Bitcoin in France and Abroad
Bitcoin’s popularity in France, where Bitcoin Central is based, continues to lag behind its popularity in countries like Germany, the Netherlands and the UK. Pierre Noizat writes: “France and more generally, southern European countries seem to lag behind Northern European countries and behind countries where English is a dominant language. I believe the main reason is that most of the bitcoin literature is in English. That is a side effect of the free software, open source nature of bitcoin; things go fast and not enough resources are devoted to producing localized educational material. Translations of software are a good thing and can be crowdsourced but development and technical discussions still take place in English.” This argument is certainly a valid one; looking at various countries in the world by the percentage of English speakers and the Google Trends search volume for Bitcoin does indeed reveal a strong correlation.

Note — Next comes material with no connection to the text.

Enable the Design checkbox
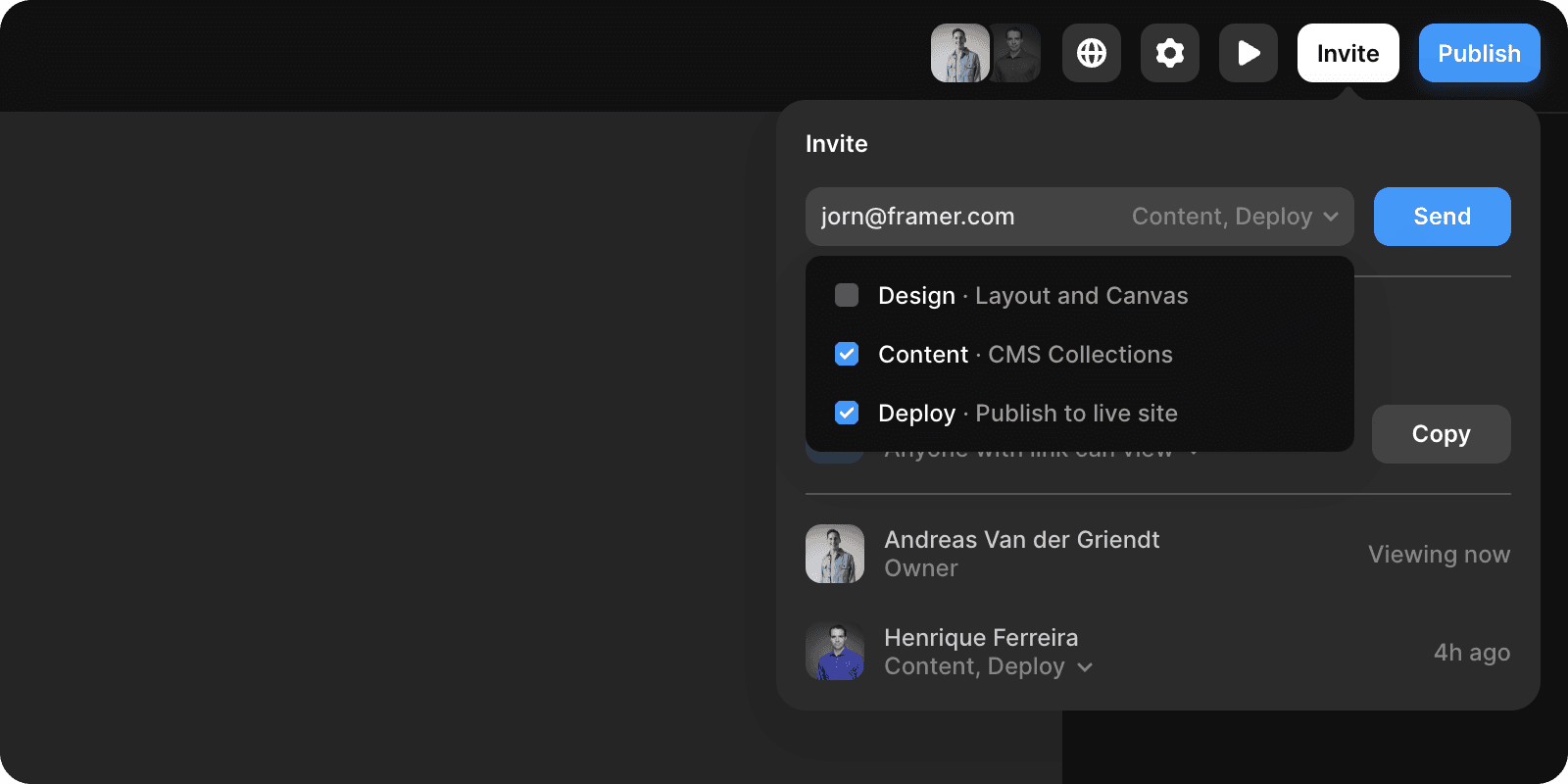This screenshot has width=1568, height=784. point(847,295)
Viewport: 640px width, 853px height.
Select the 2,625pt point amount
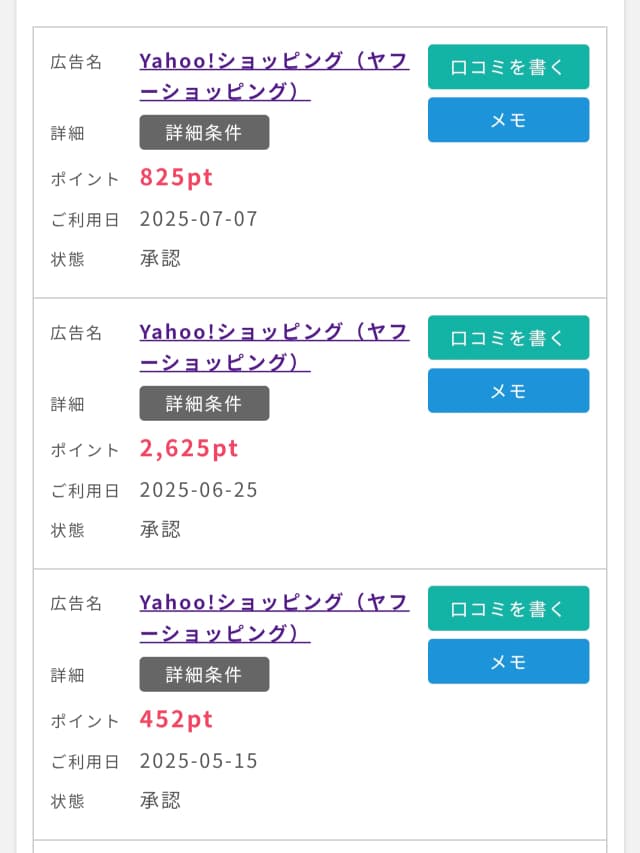(x=190, y=448)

With regard to those countries where the dominant language does not even use the same alphabet, the correlation is somewhat artificial; Russian Bitcoin users, for example, might be searching for “Биткойн” and not “Bitcoin”. Furthermore, much of the correlation is caused by the fact that Bitcoin and English are both more popular in countries with advanced economies. However, even looking only at countries of similar wealth where the Latin alphabet dominates, there are substantial similarities between the two graphs; the strength of the Netherlands, the Scandinavian countries, Israel (where the alphabet effect is mitigated since very many people speak English), Canada, the US and Australia, and the weakness of France, is apparent in both charts.
Bitcoin Central’s Pierre Noizat has written a number of educational materials explaining Bitcoin in French, including the book “Bitcoin: Monnaie Libre”, available in hardcover on Lulu and Amazon. In time, hopefully more Bitcoin materials in French and other languages will become available.
For now, though, Bitcoin Central is offering its services beyond just France. “Thanks to our partnership with a licensed Payment Institution,” Noizat writes, “we are legally authorized to serve all residents of the 30 states in the European Economic Area. Because of the SEPA wire transfer mechanism it does not make any difference whether we serve a customer in Denmark or in France: the account funding and withdrawal operations take one or two days at most.” Thus, Bitcoin Central should best be thought of as a European exchange, next to Bitstamp and bitcoin.de, and not a platform specific to France; anyone in the European Union (except Croatia), Switzerland and even Iceland can benefit. For other parts of the world, Bitcoin Central is offering its trading engine under a licensing agreement; Noizat reports that they have already initiated discussions with a USD exchange, “but there are opportunities with many other currencies.”